Re-indexing

From time to time it may be necessary to completely re-generate an index. Reasons for re-indexing include:

  • A Content Engine upgrade. Some upgrades include modifications to the default solr schema used by Content Studio.

  • Changes to one or more of your publications, or the addition of new search functionality require changes to your own custom solr schema.

In theory, all you need to do to re-index your publications is click on the Reindex... button on the indexer web application's admin page. However, the re-indexing process may take several hours on large sites, and while it is in progress, search requests will return incomplete results. In many production environments, reduced search functionality over several hours is not acceptable. In such cases you can avoid the problem by generating the new index using a separate, non-production Tomcat instance, and then copying the new index to the production environment.

The exact procedure for doing this is installation-dependent, but involves the following general steps:

  1. Install a new Solr instance somewhere in your network that you can use for generating the new index. See Install Solr for details.

  2. Copy context.xml from one of your production Tomcat configurations to your indexing Tomcat instance. This ensures that your indexer web application will be correctly configured to communicate with the Content Engine's indexer web service. By default, context.xml is located in /opt/tomcat-engine1/conf/.

  3. Copy the solr configuration files (usually located in /etc/escenic/solr/solr-core) from your production solr instance to your indexing instance.

  4. Modify the copied configuration as necessary for generating the new index. You might, for example, need to replace the schema file, schema.xml.

  5. Start the new solr instance:

    $ /opt/solr/bin/solr start
  6. Start a browser and display the new indexer web application's admin page (http://host:port/indexer-webapp/admin/)

  7. Click on Reindex..., then click on your browser's Back button to redisplay the admin page.

  8. Wait for the indexing job to complete. The Current state section of the admin page shows the progress of the indexing operation, but it is not refreshed automatically. Click on your browser's Refresh button from time to time and check the Number of documents read but not yet processed value. When this value reaches 0, indexing is complete.

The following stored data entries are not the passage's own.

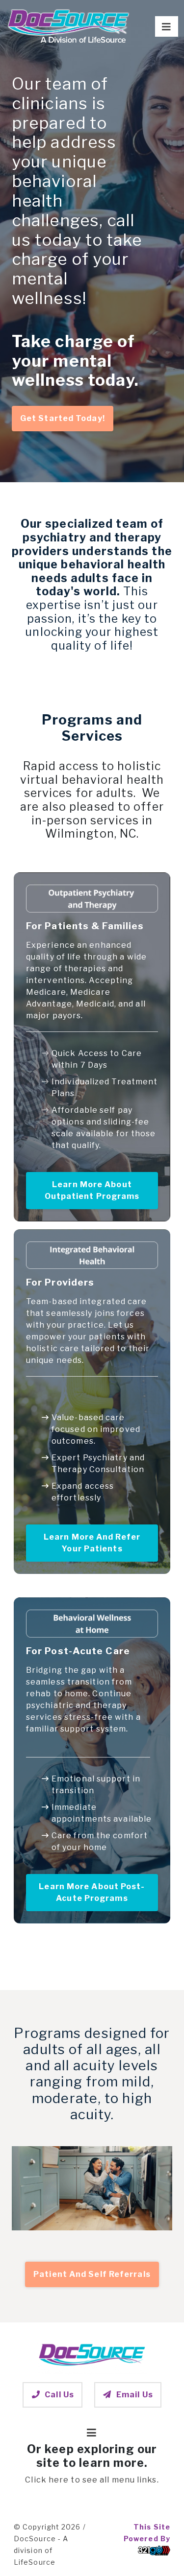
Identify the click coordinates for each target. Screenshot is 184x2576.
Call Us (59, 2394)
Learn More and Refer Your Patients (92, 1542)
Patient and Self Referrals (92, 2274)
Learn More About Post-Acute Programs (92, 1892)
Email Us (134, 2394)
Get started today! (62, 418)
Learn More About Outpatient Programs (92, 1190)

  9. Test the generated index. The easiest way to do this is to use Solr's administration interface. Open a web browser, go to http://host:port/solr/solr-core and follow links to the correct administration page (exactly how you get there is installation-dependent). The administration page contains a search field that you can use to execute test searches, plus links to the Solr documentation.

  10. If you are not satisfied with the results, make the required changes to your configuration files, and try again (from step 6). Otherwise, continue.

  11. Stop the Tomcat instance in which your production solr instance is running.

  12. Copy your modified solr configuration files from your indexing instance to the production instance.

  13. Copy the new index file (usually /opt/escenic/indexer/head-tail.index) from your indexing instance to the production instance.

  14. Restart your production Tomcat instance.